Identical to fit but accepts a pre-built DataLoader instead of raw vectors. The dataloader handles batching and shuffling. reset(true) is called on the dataloader at the start of each epoch.

This is the method nn::Model::train() uses internally.

auto* features_ds = Dataset::create_2d(perm, X_train);
auto* labels_ds = Dataset::create_2d(perm, Y_train);
auto* loader = DataLoader::create(features_ds, labels_ds, 64, /*shuffle=*/true);

TrainingStats stats = trainer.fit_dataloader(loader, /*epochs=*/40);

Prefer fit_dataloader over fit when your dataset is large — DataLoader only copies one batch at a time into the graph arena, whereas fit constructs its own batch tensors each step from the raw vectors.


evaluate — Evaluate from Raw Vectors

float evaluate(const std::vector<std::vector<float>> &X_test,
const std::vector<std::vector<float>> &Y_test);

Runs the model in eval mode over the test data and returns the mean loss. Uses an internal batch size of min(32, num_samples).

  • Calls model->eval() at the start.
  • Does not call optimizer.step() or backward.
  • Frees each batch from the graph arena with pop_to.

Returns -1.0f on data validation failure.

float test_loss = trainer.evaluate(X_test, Y_test);
std::cout << "Test loss: " << test_loss << "\n";

evaluate_dataloader — Evaluate from a DataLoader

float evaluate_dataloader(data::DataLoader *dataloader);

Same as evaluate but consumes batches from a DataLoader. Calls dataloader->reset(false) first (no reshuffling for evaluation — you want a deterministic order).

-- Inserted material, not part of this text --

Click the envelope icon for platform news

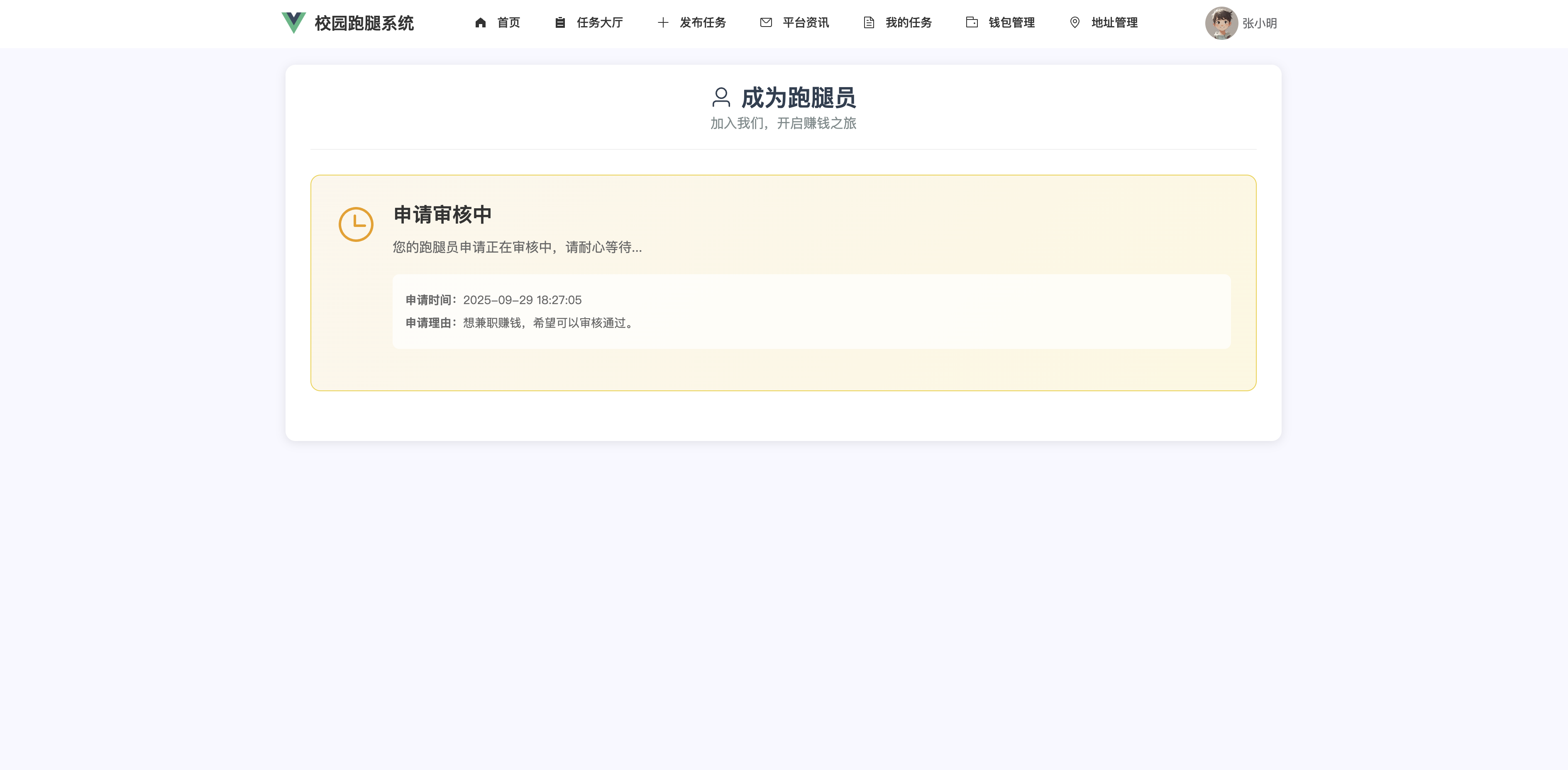point(766,22)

float test_loss = trainer.evaluate_dataloader(test_loader);

Returns -1.0f if the dataloader is null or returns invalid batches.


Verbose Output

When verbose = true (the default), fit prints:

=== Training Configuration ===
Epochs: 40
Batch Size: 64
Samples: 60000
Input Features: 784
Output Features: 10
Model Parameters: 101770
==============================

Epoch [1/40] | Loss: 2.301842
Epoch [5/40] | Loss: 0.483201
...
Epoch [40/40] | Loss: 0.082341
Training complete! Final Loss: 0.082341

fit_dataloader prints the same but also shows batches per epoch and the feature shape.


Using Trainer vs Model

nn::Modelnn::Trainer
InterfaceKeras-styleExplicit
Optimizer/loss combosFixed set of enumsAny template combination
Custom training logicNot possibleFull control
Recommended forStandard experimentsResearch / custom loops

For anything beyond the combinations in LossType and OptimizerType enums, use Trainer directly. For example, to use optim::RMSprop with nn::HuberLoss(delta=2.0f):

optim::RMSprop rms(perm, seq->parameters(), 0.01f);
nn::HuberLoss huber(2.0f);
Trainer<optim::RMSprop, nn::HuberLoss> trainer(seq, &rms, &huber, graph);
TrainingStats stats = trainer.fit_dataloader(loader, 100);

Model::train() only supports the specific optimizer/loss pairings listed in its compile() documentation. Trainer supports any combination.